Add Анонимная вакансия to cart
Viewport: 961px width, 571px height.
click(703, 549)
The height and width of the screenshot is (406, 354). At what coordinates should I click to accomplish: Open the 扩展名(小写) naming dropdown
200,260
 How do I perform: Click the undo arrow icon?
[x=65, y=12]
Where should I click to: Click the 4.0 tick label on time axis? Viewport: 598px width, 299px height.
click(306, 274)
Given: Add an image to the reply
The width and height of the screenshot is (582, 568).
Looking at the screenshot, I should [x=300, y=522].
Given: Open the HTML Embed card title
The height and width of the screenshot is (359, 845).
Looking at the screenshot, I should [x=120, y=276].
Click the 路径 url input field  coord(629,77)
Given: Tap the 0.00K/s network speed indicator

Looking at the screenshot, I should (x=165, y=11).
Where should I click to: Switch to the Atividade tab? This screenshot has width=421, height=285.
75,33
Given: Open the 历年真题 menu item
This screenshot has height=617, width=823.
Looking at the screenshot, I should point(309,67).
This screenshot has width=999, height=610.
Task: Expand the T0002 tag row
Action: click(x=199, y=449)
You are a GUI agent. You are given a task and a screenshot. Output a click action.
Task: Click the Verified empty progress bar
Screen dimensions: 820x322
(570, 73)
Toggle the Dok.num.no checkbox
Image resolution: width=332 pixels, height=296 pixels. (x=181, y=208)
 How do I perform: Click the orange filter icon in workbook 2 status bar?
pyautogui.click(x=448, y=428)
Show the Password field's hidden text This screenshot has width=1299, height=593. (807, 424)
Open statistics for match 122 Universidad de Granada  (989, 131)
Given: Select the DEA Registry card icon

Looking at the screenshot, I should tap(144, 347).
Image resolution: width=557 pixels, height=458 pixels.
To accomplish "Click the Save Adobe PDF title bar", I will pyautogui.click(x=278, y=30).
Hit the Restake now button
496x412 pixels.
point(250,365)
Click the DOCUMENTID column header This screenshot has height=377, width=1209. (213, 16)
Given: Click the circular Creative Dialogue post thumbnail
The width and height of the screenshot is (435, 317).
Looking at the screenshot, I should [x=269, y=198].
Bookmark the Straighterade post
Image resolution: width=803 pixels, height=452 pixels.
-*-*-
Task goal: Quote, word for word, every line starting at the one that contains "Toggle the Dok.num.no checkbox" and ending with the final line of the entries.

Task output:
Toggle the Dok.num.no checkbox
Image resolution: width=332 pixels, height=296 pixels. (x=181, y=208)
 How do I perform: Click the orange filter icon in workbook 2 status bar?
pyautogui.click(x=448, y=428)
Show the Password field's hidden text This screenshot has width=1299, height=593. (807, 424)
Open statistics for match 122 Universidad de Granada  (989, 131)
Given: Select the DEA Registry card icon

Looking at the screenshot, I should tap(144, 347).
Image resolution: width=557 pixels, height=458 pixels.
To accomplish "Click the Save Adobe PDF title bar", I will pyautogui.click(x=278, y=30).
Hit the Restake now button
496x412 pixels.
point(250,365)
Click the DOCUMENTID column header This screenshot has height=377, width=1209. (213, 16)
Given: Click the circular Creative Dialogue post thumbnail
The width and height of the screenshot is (435, 317).
Looking at the screenshot, I should [x=269, y=198].
Bookmark the Straighterade post
Image resolution: width=803 pixels, height=452 pixels.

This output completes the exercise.